Mutant allele expression is associated with DNA mutant allele frequency, but not RNA expression level. (a) All mutations identified within patient derived cell lines DNA allele frequency plotted against their corresponding RNA allele frequency. (b) Integrative genomic viewer representation of the exome sequencing and RNA sequencing for a V-ex mutation, W-ex mutation, and N-ex mutation. Non-gray colors represent the presence of conflicting nucleotides aligned to the Hg19 reference genome. (c) The distribution of DNA allele frequencies for the three mutation expression groups and statistical significance based on a two-sample t-test with a two-tail p-value. (d) Two sample paired t-test with a two-tail p-value between the average gene expression levels of samples with the mutated gene and samples without the mutated gene for each mutation expression group. (e) A box plot of the mean expression across 193 normal pancreas tissues of identified mutated genes within the patient derived cell lines. A two-sample t-test with a two-tailed p-value was used to compare mutation expression groups.

PDAC associated genes mainly fall into the V-ex and W-ex groups

To more fully understand the significance of mutation expression profiles, we evaluated the mutated genes within the three expression groups. In the context of PDAC tumors, it is well known that there are four genes that are frequently mutated and considered disease drivers: KRAS, TP53, SMAD4, and CDKN2A35. These four genes were repeatedly observed to contain V-ex mutations, skewing the mutation frequency distribution of the V-ex group as shown in the violin plots (Fig. 4a). In comparison, the frequency distribution of mutated genes in W-ex and N-ex groups is heavily centered around one, implying little recurrence of such genes within PDAC. Oncogenes such as KRAS generally have a DNA mutant allele frequency of ~50%, because only one allele is required to be mutated for the gene to act as an oncogene36. However, in select cases there is specific selection for the expression of only the KRAS mutant allele. Interestingly, the ~100% expression of the KRAS mutant allele within these samples is largely due to an increased DNA mutant allele frequency, as opposed to allele specific gene expression (Fig. 4b). In contrast, tumor suppressors TP53, SMAD4, and CDKN2A have mutation allele frequencies that approach 100% and mainly express only the mutated allele. In the case of SMAD4 and CDKN2A, this would be expected. However, as TP53 mutations can have gain of function mutations, this data suggests there is exceedingly strong pressure to lose the wild-type allele during tumor development within the pancreas.

Figure 4
figure 4

PDAC associated genes mainly fall into the V-ex and W-ex groups. (a) The gene mutation frequency of all V-ex, W-ex and N-ex mutations. (b) Comparison of the DNA allele frequency and RNA allele frequency for the most well-known PDAC mutations (KRAS, CDKN2A, SMAD4, TP53). (c) Fraction of mutations that are associated with the Cosmic and Tamborero cancer gene datasets for each mutation expression group. Statistical significance was performed using a two-proportion z-test between each of the mutation expression groups. (d) A network generated from the V-ex, W-ex, and N-ex mutated genes that were present in either the Cosmic or Tamborero datasets. (e) The distribution of mutation expression groups from the top 50 ranked mutated genes outputted by the driver mutation detection methods 2020+, Muffin, and OncodriveFM. (f) A Fisher’s exact test was performed on three driver mutation detection methods to quantify their ability to identify cancer associated genes from the Cosmic and Tamborero, based on their 50 top-ranked mutated genes. Cancer gene statistical significance was calculated for either all top 50 mutated genes or the top 50 mutated genes that did not contain an N-ex mutation.

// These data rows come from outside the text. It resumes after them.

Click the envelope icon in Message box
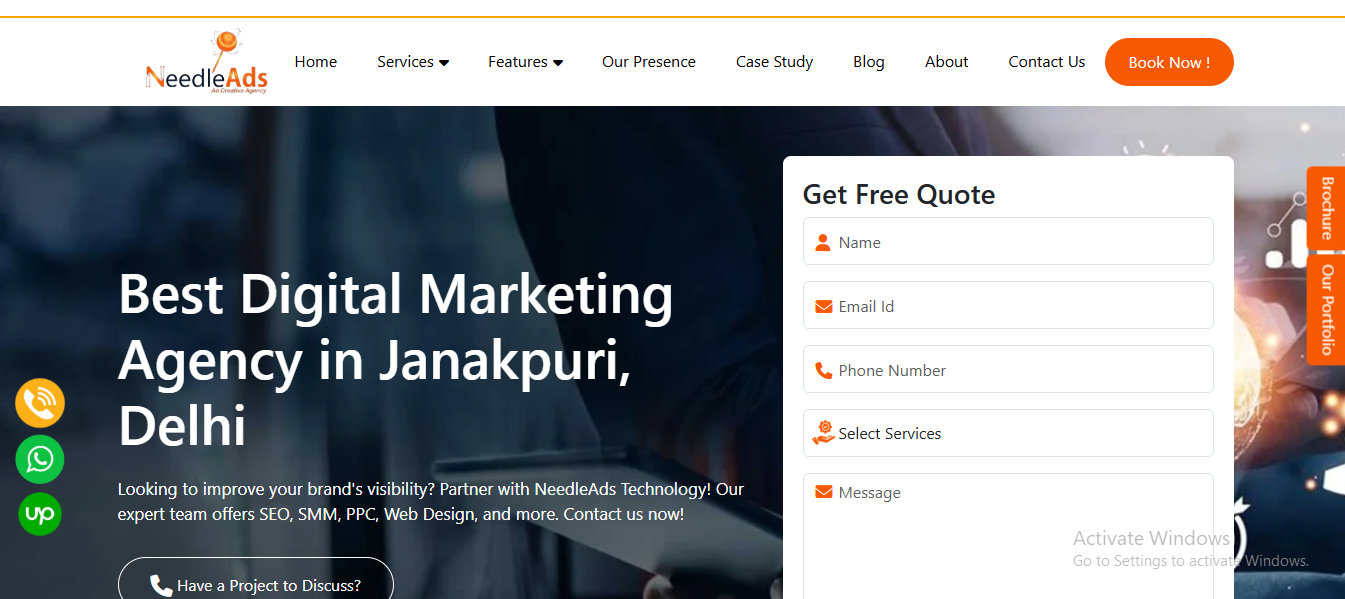Viewport: 1345px width, 599px height. coord(824,492)
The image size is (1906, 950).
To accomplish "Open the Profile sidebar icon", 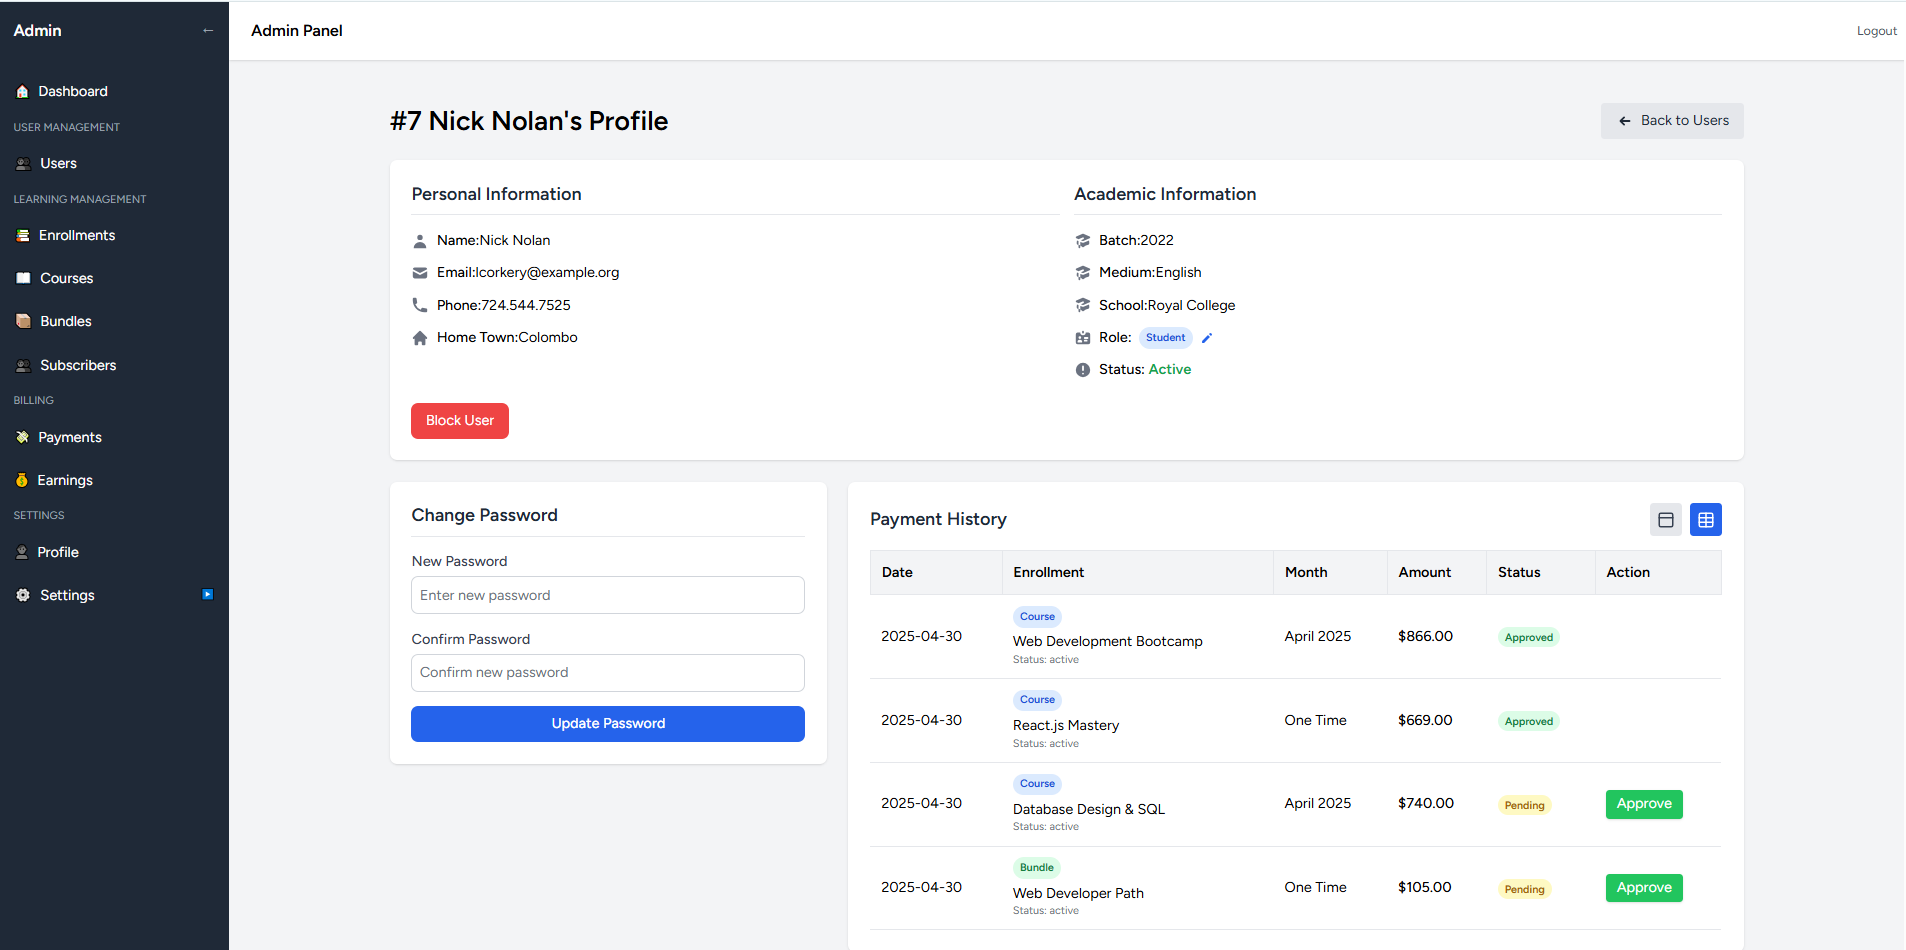I will (22, 553).
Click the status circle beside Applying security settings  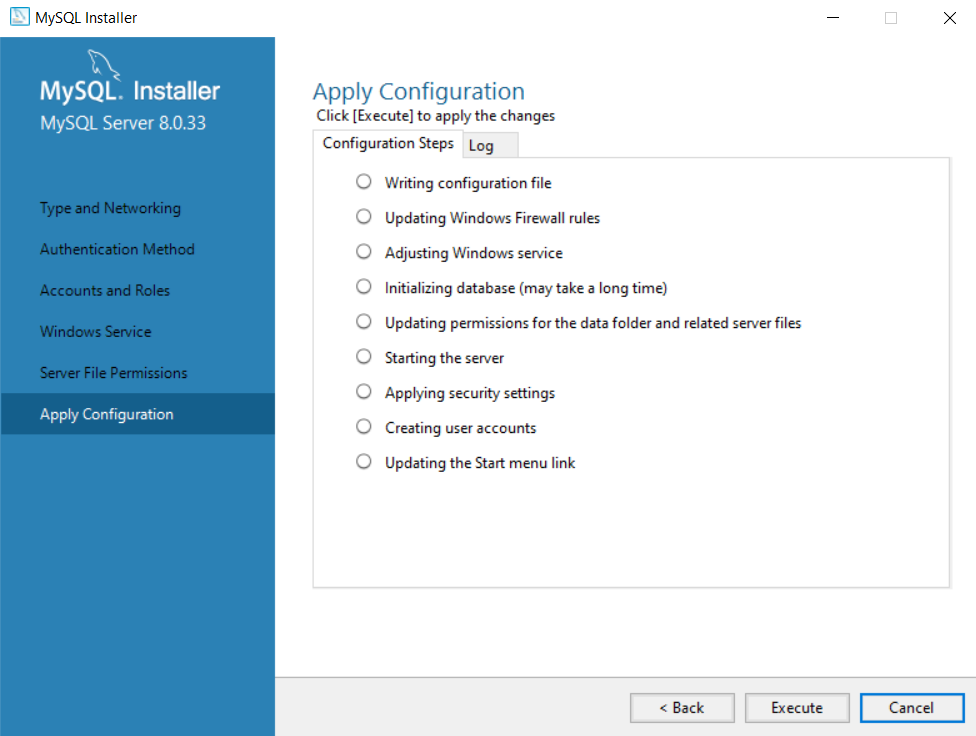coord(363,391)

In order to delineate the putative significance to cancer, we concentrated on the fraction of mutations in each mutation expression group that were present in either the COSMIC.v8010 or Tamborero et al.37 cancer associated gene datasets (Fig. 4c). As expected, due to the frequency of KRAS, TP53, SMAD4, and CDKN2A, the V-ex group contained the most statistically significant proportion of mutated genes which are associated with cancer. Comparing the W-ex group to the N-ex group demonstrated that the W-ex group had a significantly higher proportion of mutated genes that are associated with cancer. To determine if there is a relationship between mutated cancer associated genes and mutation expression groups, network analysis was performed (Fig. 4d). Evaluation of the generated network indicates that cancer associated genes with a W-ex mutation are well integrated with cancer associated genes containing a V-ex mutation. As for genes containing an N-ex mutation, they were commonly found on the outsides of the network, having little contribution to the structure of the network. These results support the hypothesis that W-ex mutations occur in genes that are important to the tumor, despite their lack of clonal selection and mutant allele expression. In contrast, N-ex mutations appear to be in genes that have little to no impact on tumor progression.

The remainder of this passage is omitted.